Tuesday, July 12, 2005

The Spelling Book

1690 New England Primer

Konrad Tuchscherer mentions one other possible influence on the creation of the Vai syllabary - the English speller.

"There remains, however, a possible mission influence on the creation of a syllabary which turns, not on individuals, but on one piece of school equipment, the spelling book. ... As even today, the spelling books presented certain words broken up into syllables. We know that Sequoyah, before he invented his syllabary, saw a spelling book. It is ... just possible that ... this gave them the idea of analysing and representing language in syllables." p. 480

Here is where a picture is worth a thousand words. What did a speller look like in the 1830's? This illustration is from a 1690 New England primer. There is evidence that reading was taught in this way up until the 1840's if not later.
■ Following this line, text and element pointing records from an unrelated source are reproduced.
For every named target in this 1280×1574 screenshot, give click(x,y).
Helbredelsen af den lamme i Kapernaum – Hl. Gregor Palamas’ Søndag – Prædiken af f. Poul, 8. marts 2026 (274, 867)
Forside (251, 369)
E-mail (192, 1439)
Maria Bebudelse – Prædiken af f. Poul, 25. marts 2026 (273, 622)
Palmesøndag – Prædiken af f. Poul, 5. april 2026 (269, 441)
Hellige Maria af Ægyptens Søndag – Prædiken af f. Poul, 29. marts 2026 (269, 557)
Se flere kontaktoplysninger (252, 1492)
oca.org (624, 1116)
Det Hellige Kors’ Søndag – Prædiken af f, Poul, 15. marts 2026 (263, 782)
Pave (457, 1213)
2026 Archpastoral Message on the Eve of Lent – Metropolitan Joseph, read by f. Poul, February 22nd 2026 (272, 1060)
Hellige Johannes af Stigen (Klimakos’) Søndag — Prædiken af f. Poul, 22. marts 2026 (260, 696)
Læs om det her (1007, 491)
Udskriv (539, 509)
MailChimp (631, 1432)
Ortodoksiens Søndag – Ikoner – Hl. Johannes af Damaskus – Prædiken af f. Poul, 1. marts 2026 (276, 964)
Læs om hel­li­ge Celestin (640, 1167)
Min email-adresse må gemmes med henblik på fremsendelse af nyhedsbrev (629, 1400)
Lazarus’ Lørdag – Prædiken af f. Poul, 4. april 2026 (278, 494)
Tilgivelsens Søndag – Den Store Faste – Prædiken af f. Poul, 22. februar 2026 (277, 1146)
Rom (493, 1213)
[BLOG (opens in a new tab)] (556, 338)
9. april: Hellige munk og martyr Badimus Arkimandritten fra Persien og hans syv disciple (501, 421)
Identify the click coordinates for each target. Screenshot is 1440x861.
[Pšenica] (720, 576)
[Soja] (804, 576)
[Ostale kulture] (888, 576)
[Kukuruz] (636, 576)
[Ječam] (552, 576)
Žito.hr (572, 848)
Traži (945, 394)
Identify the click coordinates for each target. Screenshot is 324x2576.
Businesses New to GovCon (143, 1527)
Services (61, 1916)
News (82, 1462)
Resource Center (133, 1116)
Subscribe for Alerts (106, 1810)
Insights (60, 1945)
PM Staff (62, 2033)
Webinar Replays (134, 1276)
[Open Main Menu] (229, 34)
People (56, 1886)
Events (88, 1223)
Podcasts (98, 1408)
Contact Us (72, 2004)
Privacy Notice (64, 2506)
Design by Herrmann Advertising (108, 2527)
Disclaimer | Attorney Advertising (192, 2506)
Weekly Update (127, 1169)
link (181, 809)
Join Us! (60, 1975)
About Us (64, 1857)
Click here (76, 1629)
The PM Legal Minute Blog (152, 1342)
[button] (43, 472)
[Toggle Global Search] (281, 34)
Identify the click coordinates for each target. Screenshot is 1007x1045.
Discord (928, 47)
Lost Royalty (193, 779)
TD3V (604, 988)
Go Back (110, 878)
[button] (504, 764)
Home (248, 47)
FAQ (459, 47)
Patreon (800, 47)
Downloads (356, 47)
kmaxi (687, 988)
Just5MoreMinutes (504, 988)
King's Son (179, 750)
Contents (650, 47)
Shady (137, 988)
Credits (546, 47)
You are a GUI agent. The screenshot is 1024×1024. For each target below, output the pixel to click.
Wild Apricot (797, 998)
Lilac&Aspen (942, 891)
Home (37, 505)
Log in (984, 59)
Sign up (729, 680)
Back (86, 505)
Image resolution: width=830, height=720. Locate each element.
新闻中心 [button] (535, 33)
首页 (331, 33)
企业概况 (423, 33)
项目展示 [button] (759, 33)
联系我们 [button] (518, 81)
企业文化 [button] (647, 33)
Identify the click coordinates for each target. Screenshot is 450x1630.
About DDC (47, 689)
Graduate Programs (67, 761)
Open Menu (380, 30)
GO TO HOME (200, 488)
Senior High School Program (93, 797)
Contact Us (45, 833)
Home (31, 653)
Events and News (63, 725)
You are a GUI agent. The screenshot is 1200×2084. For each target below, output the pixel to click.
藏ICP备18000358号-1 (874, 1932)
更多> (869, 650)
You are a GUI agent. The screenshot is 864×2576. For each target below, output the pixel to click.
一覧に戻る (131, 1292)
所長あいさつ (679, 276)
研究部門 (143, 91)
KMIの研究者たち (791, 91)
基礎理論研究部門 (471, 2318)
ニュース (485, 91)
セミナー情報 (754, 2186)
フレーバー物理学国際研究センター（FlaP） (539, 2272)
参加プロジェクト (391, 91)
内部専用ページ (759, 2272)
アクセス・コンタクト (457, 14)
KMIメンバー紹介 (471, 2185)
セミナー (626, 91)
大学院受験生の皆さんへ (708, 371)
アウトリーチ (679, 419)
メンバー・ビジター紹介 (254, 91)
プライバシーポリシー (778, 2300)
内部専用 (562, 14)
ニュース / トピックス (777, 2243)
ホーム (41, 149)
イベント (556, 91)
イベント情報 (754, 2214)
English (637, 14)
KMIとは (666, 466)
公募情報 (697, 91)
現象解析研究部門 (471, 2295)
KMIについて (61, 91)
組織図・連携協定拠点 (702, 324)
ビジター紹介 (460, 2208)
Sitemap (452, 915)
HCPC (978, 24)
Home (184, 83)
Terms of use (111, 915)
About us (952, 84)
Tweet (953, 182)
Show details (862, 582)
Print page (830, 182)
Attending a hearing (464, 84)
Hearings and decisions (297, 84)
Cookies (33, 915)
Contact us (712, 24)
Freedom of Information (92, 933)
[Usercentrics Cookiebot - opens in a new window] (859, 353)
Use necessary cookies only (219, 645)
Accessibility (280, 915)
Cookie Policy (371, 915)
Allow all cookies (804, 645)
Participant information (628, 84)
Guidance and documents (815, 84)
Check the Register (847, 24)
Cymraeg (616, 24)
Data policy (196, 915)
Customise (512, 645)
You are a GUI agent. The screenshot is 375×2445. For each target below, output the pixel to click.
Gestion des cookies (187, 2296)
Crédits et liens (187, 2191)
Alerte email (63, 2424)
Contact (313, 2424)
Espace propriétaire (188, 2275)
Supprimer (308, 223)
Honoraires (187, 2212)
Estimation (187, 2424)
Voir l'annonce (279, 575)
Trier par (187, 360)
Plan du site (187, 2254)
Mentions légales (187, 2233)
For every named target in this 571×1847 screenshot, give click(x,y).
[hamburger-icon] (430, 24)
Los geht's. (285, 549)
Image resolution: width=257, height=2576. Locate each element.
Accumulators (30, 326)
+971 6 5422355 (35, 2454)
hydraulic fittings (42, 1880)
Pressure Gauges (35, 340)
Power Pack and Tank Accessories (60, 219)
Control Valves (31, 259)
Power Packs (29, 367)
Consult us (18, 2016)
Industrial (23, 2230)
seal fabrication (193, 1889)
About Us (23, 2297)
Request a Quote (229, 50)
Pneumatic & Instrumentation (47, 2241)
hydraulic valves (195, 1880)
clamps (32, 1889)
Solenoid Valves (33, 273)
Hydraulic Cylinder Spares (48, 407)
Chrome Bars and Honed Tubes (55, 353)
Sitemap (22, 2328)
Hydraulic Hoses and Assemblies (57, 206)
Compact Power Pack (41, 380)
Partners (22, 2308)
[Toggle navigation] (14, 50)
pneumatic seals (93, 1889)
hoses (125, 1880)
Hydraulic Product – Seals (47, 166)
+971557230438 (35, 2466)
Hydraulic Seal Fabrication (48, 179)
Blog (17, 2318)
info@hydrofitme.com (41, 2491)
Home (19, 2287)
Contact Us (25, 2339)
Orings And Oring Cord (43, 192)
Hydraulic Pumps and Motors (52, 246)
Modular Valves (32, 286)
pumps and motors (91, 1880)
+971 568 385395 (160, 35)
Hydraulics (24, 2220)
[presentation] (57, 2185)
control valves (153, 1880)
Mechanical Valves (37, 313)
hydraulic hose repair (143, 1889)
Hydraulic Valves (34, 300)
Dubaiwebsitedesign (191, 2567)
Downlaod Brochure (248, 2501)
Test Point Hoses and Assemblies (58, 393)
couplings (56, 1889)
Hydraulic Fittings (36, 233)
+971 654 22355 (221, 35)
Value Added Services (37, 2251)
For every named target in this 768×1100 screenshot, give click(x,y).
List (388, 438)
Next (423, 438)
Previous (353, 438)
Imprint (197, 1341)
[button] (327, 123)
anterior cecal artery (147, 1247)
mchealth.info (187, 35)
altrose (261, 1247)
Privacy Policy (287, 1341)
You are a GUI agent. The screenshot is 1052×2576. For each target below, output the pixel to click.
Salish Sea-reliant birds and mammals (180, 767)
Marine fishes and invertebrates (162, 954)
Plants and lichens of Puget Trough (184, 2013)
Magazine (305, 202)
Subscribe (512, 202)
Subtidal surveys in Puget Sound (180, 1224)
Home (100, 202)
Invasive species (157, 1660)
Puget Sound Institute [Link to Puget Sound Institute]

"In his lectures and reports beginning in 1841, Mann attacked the alphabetic and syllabic methods of teaching reading as meaningless repetition of "skeleton-shaped ghosts." He pointed out, for example, that l- e- g, does not spell "leg" but "elegy" From Teaching Reading - A History by R. M. Wilson.

Certainly other missionaries were still using a syllabic method to teach reading in 1859. In the Sandwich Islands the missionaries were having students copy "the alphabet, syllabic, and reading lessons of the spelling-book, and the scripture extracts" Polynesian Researches chap.1.

Could the mundane English primer be the inspiration for the Cherokee and Vai syllabaries?